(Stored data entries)
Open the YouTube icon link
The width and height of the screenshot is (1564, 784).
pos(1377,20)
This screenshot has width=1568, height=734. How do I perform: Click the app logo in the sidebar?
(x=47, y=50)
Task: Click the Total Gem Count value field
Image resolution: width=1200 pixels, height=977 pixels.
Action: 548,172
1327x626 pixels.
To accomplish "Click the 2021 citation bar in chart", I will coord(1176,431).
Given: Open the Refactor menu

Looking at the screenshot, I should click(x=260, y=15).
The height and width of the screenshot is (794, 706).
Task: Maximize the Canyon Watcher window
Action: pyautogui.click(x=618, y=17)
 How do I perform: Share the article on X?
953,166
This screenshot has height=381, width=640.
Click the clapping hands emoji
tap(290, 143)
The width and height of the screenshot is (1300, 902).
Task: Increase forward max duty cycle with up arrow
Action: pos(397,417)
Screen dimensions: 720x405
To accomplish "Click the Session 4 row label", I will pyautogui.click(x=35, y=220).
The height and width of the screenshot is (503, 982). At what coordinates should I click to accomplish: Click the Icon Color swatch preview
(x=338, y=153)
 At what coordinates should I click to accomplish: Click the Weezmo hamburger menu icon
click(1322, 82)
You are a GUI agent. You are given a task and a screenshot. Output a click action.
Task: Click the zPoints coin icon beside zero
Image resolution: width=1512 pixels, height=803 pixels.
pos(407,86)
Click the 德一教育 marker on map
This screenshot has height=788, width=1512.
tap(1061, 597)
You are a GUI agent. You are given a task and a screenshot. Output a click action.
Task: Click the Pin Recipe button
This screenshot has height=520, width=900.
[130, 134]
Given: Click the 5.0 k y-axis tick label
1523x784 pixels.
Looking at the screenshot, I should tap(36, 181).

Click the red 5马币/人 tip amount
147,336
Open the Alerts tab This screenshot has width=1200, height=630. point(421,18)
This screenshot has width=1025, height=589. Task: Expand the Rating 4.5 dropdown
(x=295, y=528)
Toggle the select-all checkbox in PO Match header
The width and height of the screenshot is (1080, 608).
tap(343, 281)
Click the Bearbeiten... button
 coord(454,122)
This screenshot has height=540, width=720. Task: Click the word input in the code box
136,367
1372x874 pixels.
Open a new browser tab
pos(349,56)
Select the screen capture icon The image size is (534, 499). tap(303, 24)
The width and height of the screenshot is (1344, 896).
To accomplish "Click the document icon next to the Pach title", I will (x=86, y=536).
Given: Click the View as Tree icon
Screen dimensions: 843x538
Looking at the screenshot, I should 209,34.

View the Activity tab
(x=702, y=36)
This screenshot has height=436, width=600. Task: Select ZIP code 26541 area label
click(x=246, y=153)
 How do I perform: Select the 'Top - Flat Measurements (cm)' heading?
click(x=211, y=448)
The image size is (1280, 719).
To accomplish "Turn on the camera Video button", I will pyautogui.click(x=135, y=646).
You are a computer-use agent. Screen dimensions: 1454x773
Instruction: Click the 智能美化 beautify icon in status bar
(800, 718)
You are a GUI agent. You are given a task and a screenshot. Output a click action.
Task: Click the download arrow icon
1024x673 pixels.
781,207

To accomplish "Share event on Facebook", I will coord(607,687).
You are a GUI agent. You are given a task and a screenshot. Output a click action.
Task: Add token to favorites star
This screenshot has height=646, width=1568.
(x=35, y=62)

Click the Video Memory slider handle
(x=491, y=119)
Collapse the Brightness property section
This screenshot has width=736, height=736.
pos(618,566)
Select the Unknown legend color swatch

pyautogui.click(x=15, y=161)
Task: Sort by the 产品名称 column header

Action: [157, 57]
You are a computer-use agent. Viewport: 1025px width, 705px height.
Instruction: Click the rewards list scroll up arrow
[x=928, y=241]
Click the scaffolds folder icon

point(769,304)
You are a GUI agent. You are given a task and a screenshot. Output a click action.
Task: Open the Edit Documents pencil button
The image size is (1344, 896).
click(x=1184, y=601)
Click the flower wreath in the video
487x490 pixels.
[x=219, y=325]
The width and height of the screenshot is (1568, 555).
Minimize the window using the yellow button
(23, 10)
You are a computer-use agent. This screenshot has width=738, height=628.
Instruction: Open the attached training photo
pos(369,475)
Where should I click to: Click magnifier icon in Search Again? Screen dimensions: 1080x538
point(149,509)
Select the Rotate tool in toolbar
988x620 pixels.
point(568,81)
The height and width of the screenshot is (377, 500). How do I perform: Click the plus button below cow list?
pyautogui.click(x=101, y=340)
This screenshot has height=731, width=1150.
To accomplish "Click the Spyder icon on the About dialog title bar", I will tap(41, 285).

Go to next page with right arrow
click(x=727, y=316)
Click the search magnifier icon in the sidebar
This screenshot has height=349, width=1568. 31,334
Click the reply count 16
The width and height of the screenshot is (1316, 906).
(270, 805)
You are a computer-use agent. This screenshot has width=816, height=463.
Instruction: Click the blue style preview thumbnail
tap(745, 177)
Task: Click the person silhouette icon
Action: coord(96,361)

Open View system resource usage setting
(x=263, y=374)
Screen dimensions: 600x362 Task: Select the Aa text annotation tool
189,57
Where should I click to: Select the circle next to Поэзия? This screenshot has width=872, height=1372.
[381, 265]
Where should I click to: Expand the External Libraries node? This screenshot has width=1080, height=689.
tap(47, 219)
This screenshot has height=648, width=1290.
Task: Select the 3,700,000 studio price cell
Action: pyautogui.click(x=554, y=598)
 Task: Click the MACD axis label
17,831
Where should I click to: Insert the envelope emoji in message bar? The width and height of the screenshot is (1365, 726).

* _Problem statement_: Make a word-for-word copy of the records.

* _Answer area_:
Open the YouTube icon link
The width and height of the screenshot is (1564, 784).
pos(1377,20)
This screenshot has width=1568, height=734. How do I perform: Click the app logo in the sidebar?
(x=47, y=50)
Task: Click the Total Gem Count value field
Image resolution: width=1200 pixels, height=977 pixels.
Action: 548,172
1327x626 pixels.
To accomplish "Click the 2021 citation bar in chart", I will coord(1176,431).
Given: Open the Refactor menu

Looking at the screenshot, I should click(x=260, y=15).
The height and width of the screenshot is (794, 706).
Task: Maximize the Canyon Watcher window
Action: pyautogui.click(x=618, y=17)
 How do I perform: Share the article on X?
953,166
This screenshot has height=381, width=640.
Click the clapping hands emoji
tap(290, 143)
The width and height of the screenshot is (1300, 902).
Task: Increase forward max duty cycle with up arrow
Action: pos(397,417)
Screen dimensions: 720x405
To accomplish "Click the Session 4 row label", I will pyautogui.click(x=35, y=220).
The height and width of the screenshot is (503, 982). At what coordinates should I click to accomplish: Click the Icon Color swatch preview
(x=338, y=153)
 At what coordinates should I click to accomplish: Click the Weezmo hamburger menu icon
click(1322, 82)
You are a GUI agent. You are given a task and a screenshot. Output a click action.
Task: Click the zPoints coin icon beside zero
Image resolution: width=1512 pixels, height=803 pixels.
pos(407,86)
Click the 德一教育 marker on map
This screenshot has height=788, width=1512.
tap(1061, 597)
You are a GUI agent. You are given a task and a screenshot. Output a click action.
Task: Click the Pin Recipe button
This screenshot has height=520, width=900.
[130, 134]
Given: Click the 5.0 k y-axis tick label
1523x784 pixels.
Looking at the screenshot, I should tap(36, 181).

Click the red 5马币/人 tip amount
147,336
Open the Alerts tab This screenshot has width=1200, height=630. point(421,18)
This screenshot has width=1025, height=589. Task: Expand the Rating 4.5 dropdown
(x=295, y=528)
Toggle the select-all checkbox in PO Match header
The width and height of the screenshot is (1080, 608).
tap(343, 281)
Click the Bearbeiten... button
 coord(454,122)
This screenshot has height=540, width=720. Task: Click the word input in the code box
136,367
1372x874 pixels.
Open a new browser tab
pos(349,56)
Select the screen capture icon The image size is (534, 499). tap(303, 24)
The width and height of the screenshot is (1344, 896).
To accomplish "Click the document icon next to the Pach title", I will (x=86, y=536).
Given: Click the View as Tree icon
Screen dimensions: 843x538
Looking at the screenshot, I should 209,34.

View the Activity tab
(x=702, y=36)
This screenshot has height=436, width=600. Task: Select ZIP code 26541 area label
click(x=246, y=153)
 How do I perform: Select the 'Top - Flat Measurements (cm)' heading?
click(x=211, y=448)
The image size is (1280, 719).
To accomplish "Turn on the camera Video button", I will pyautogui.click(x=135, y=646).
You are a computer-use agent. Screen dimensions: 1454x773
Instruction: Click the 智能美化 beautify icon in status bar
(800, 718)
You are a GUI agent. You are given a task and a screenshot. Output a click action.
Task: Click the download arrow icon
1024x673 pixels.
781,207

To accomplish "Share event on Facebook", I will coord(607,687).
You are a GUI agent. You are given a task and a screenshot. Output a click action.
Task: Add token to favorites star
This screenshot has height=646, width=1568.
(x=35, y=62)

Click the Video Memory slider handle
(x=491, y=119)
Collapse the Brightness property section
This screenshot has width=736, height=736.
pos(618,566)
Select the Unknown legend color swatch

pyautogui.click(x=15, y=161)
Task: Sort by the 产品名称 column header

Action: [157, 57]
You are a computer-use agent. Viewport: 1025px width, 705px height.
Instruction: Click the rewards list scroll up arrow
[x=928, y=241]
Click the scaffolds folder icon

point(769,304)
You are a GUI agent. You are given a task and a screenshot. Output a click action.
Task: Open the Edit Documents pencil button
The image size is (1344, 896).
click(x=1184, y=601)
Click the flower wreath in the video
487x490 pixels.
[x=219, y=325]
The width and height of the screenshot is (1568, 555).
Minimize the window using the yellow button
(23, 10)
You are a computer-use agent. This screenshot has width=738, height=628.
Instruction: Open the attached training photo
pos(369,475)
Where should I click to: Click magnifier icon in Search Again? Screen dimensions: 1080x538
point(149,509)
Select the Rotate tool in toolbar
988x620 pixels.
point(568,81)
The height and width of the screenshot is (377, 500). How do I perform: Click the plus button below cow list?
pyautogui.click(x=101, y=340)
This screenshot has height=731, width=1150.
To accomplish "Click the Spyder icon on the About dialog title bar", I will tap(41, 285).

Go to next page with right arrow
click(x=727, y=316)
Click the search magnifier icon in the sidebar
This screenshot has height=349, width=1568. 31,334
Click the reply count 16
The width and height of the screenshot is (1316, 906).
(270, 805)
You are a computer-use agent. This screenshot has width=816, height=463.
Instruction: Click the blue style preview thumbnail
tap(745, 177)
Task: Click the person silhouette icon
Action: coord(96,361)

Open View system resource usage setting
(x=263, y=374)
Screen dimensions: 600x362 Task: Select the Aa text annotation tool
189,57
Where should I click to: Select the circle next to Поэзия? This screenshot has width=872, height=1372.
[381, 265]
Where should I click to: Expand the External Libraries node? This screenshot has width=1080, height=689.
tap(47, 219)
This screenshot has height=648, width=1290.
Task: Select the 3,700,000 studio price cell
Action: pyautogui.click(x=554, y=598)
 Task: Click the MACD axis label
17,831
Where should I click to: Insert the envelope emoji in message bar? The width and height of the screenshot is (1365, 726).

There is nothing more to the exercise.